• **PASSAGE TO READ**
# Quantum Eraser Interference Patterns

1. Apr 17, 2013

### msumm21

I'm not clear as to how the overall interference pattern (or lack thereof) observed in the quantum eraser experiments (http://grad.physics.sunysb.edu/~amarch/ [Broken]) ends up being the same if the eraser is present or not present. My thinking follows.

Say N entangled photons are sent through the apparatus without the eraser, and then N with the eraser.

Configuration 1: Eraser is NOT present
In this configuration some M (<N) photons will end up being detected with appropriate coincidence conditions satisfied. Roughly M/2 of these cases will correspond to the photon knowingly passing through one slit and resulting in a pattern without interference, call it pattern A, on the screen. Similarly, about M/2 cases correspond to the photon knowingly passing through the other slit and resulting in pattern B. In the remaining N-M cases we can't determine which-path info and we get the usual interference pattern, call it pattern C.

Configuration 2: Eraser is present
In this configuration which-path info is never available and hence pattern C is the result after all N photons pass through the apparatus.

So, the OVERALL pattern in configuration 1 should be (M/(2N))A + (M/(2N))B + ((N-M)/N)C, but the overall pattern in configuration 2 should be C. If the overall patterns are the same then:

(M/(2N))A + (M/(2N))B + ((N-M)/N)C = C
now moving the RHS to the LHS:
(M/(2N))A + (M/(2N))B - (2M/(2N))C = 0
now multiplying by 2N/M
A + B = 2C

This seems impossible to me. Suppose the screen is setup at a distance behind the slits where the maxima in pattern C occurs on the line normal to the screen and midway between the two slits (as appears to be the case in publication by Walborn, Cunha, Padua, ...). I don't think the pattern A+B can have a maxima in that location.

I must be missing something here.

Last edited by a moderator: May 6, 2017
2. Apr 18, 2013

### Cthugha

First, as a disclaimer: The patterns are visible only in coincidence counts, not by just looking at the screen or analyzing just the detections in one arm. I am not sure, whether you already know that, but this is a common source of confusion in this experiment.

Following up on that, there is no single pattern C, but a slightly different coincident count pattern for every possible position of the detector in the p-arm (where the double slit is NOT located). The position of the detector acts roughly as a filter for the relative phase difference of the light field at the two slits of the double slit.

• **PROVIDED DATA**
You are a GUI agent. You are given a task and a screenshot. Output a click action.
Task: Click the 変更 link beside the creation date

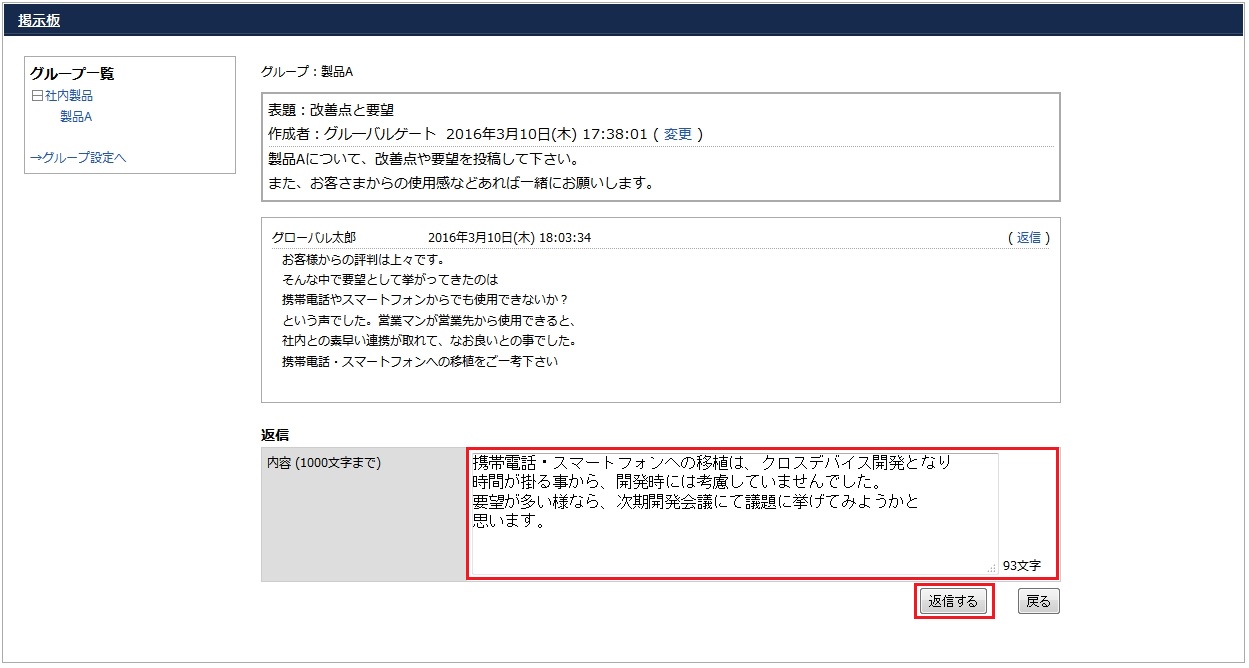point(678,134)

• **WORK TO COMPLETE**
1 > From the quantum eraser thread, copy everything from "# Quantum Eraser" down to "My thinking follows.".
2 > In the quantum eraser thread, what does the position of the detector in the p-arm act roughly as?
3 > Go on with the quantum eraser thread, picking up after its last sentence.

• **SOLVED TASKS**
1 >
# Quantum Eraser Interference Patterns

1. Apr 17, 2013

### msumm21

I'm not clear as to how the overall interference pattern (or lack thereof) observed in the quantum eraser experiments (http://grad.physics.sunysb.edu/~amarch/ [Broken]) ends up being the same if the eraser is present or not present. My thinking follows.

2 > A filter for the relative phase difference of the light field at the two slits of the double slit.

3 >
You can imagine that as a situation similar to having a light source which is not centered between the two slits illuminate a double slit. Depending on the position of your light source, you will see a different interference pattern. If you shine light from many directions at once, they will superpose to no pattern at all. The entangled light source basically does the same and emits photons under very different angles and from a rather large surface (well, large for optical emitters). So you will not be able to see any pattern directly. However, the coincidence detection counting circuit now acts similar to a filter. All photons arriving at the p-side under some well defined angle will also arrive under another well defined angle at the double slit. This will give some pattern in the coincidence counts as you do not have all the possible angles present anymore. However, as you move the detector at the p-side around, you will pick a different angle and will get a different interference pattern. The sum of all these is the overall or total pattern (and in summary no interference pattern at all).

3. Apr 18, 2013

### msumm21

To simplify this discussion, can we say the position of the detector in the p-arm is fixed?

In configuration 2 I meant for the pattern C to be the OVERALL pattern detected at the screen, after all N photons strike the screen (counting all photons regardless of coincidences, ...). Presumable this must converge to some fixed pattern as N approaches infinity.

Are you saying the pattern I called "C" in config 1 is not the same as the pattern I called "C" in config 2 (as N->infinity)?

Thanks

4. Apr 18, 2013

### Cthugha

Sure, we can do that. It does not make things much easier though.

The overall pattern that you will see in both configurations is just a broad lump. It looks like the image you can find in the link directly below the sentence "The coincidence counts were tallied at each detector location, as before, and it was found that indeed the interference pattern was gone". The two patterns you call "C" should be the same, if I get your description right.

Also:

Why not? The sum of two Gaussians has a maximum in the middle between them as long as their width is broader than the distance between the maxima of the single Gaussians. You can easily draw this yourself to verify it. In the experiment, the distance between the slits is 300 micrometers, so the distributions are easily broader than that.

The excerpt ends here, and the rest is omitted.